**Work to be completed**
Please repeat exactly the lines from the one containing "The height and width of the screenshot is (512, 1126)." through the last line of the records, both included, and nothing else, leaving out any pictures.

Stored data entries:
----

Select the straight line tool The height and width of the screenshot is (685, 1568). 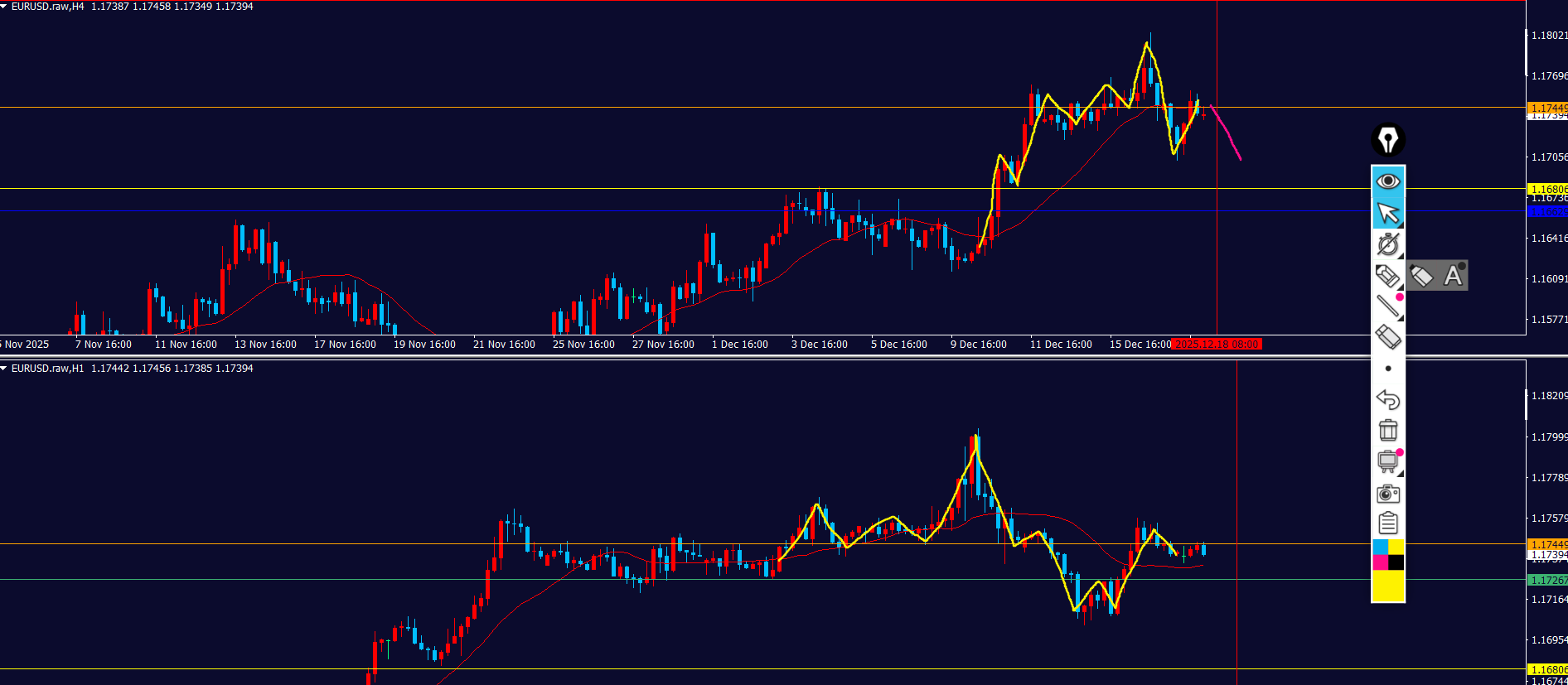coord(1388,306)
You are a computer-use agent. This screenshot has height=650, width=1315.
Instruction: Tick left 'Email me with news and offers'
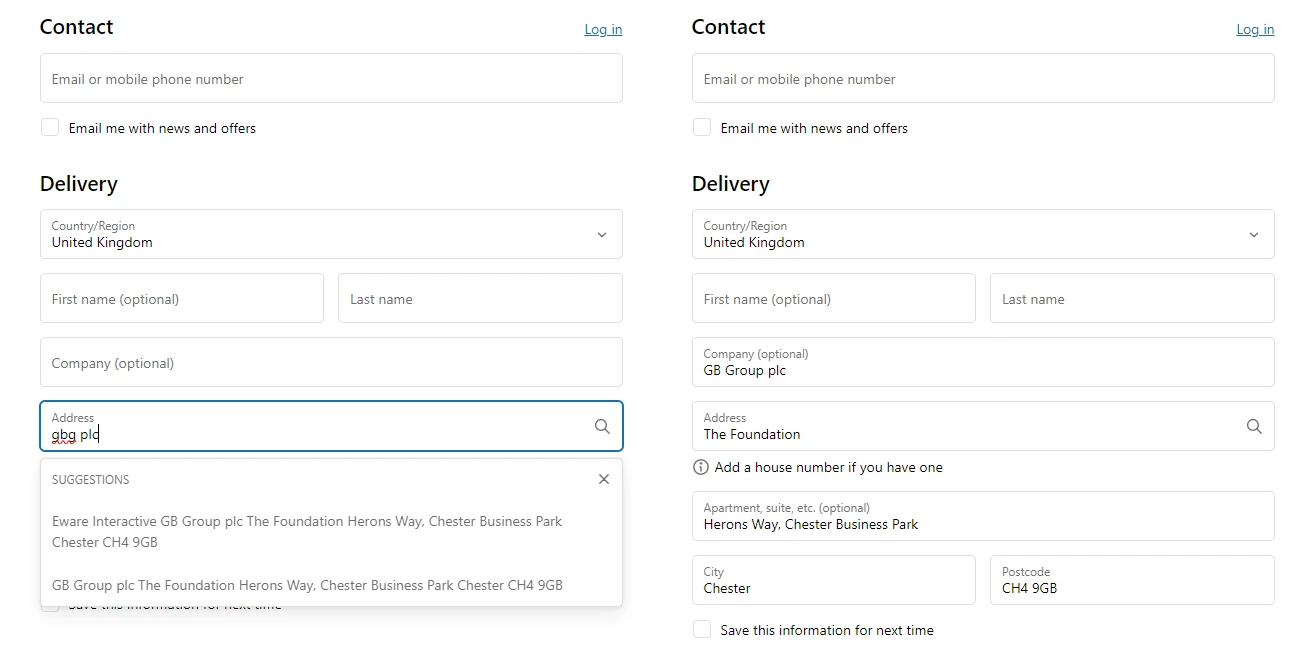(x=50, y=128)
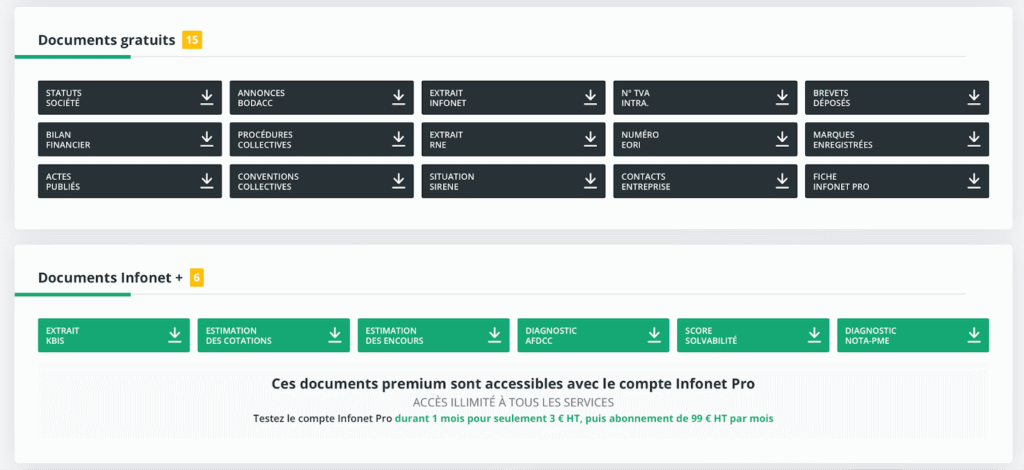Click the Infonet Pro trial offer link

point(584,418)
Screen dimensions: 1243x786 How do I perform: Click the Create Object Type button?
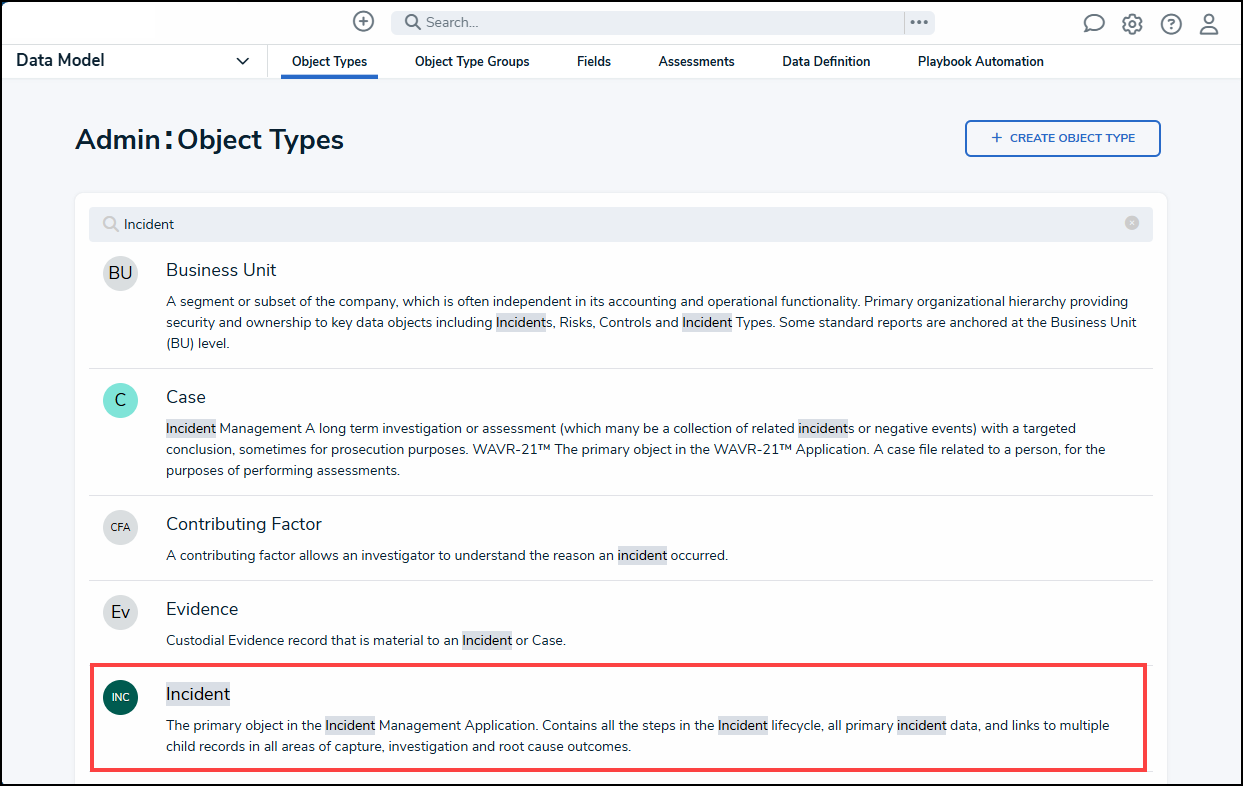click(1062, 138)
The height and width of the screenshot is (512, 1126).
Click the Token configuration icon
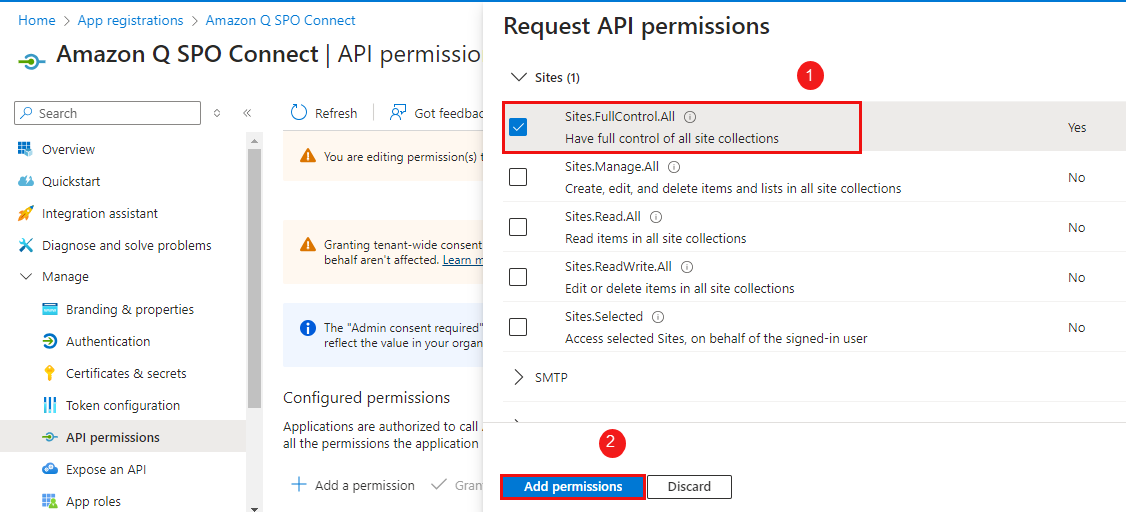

----

**Exercise result**
The height and width of the screenshot is (512, 1126).
Click the Token configuration icon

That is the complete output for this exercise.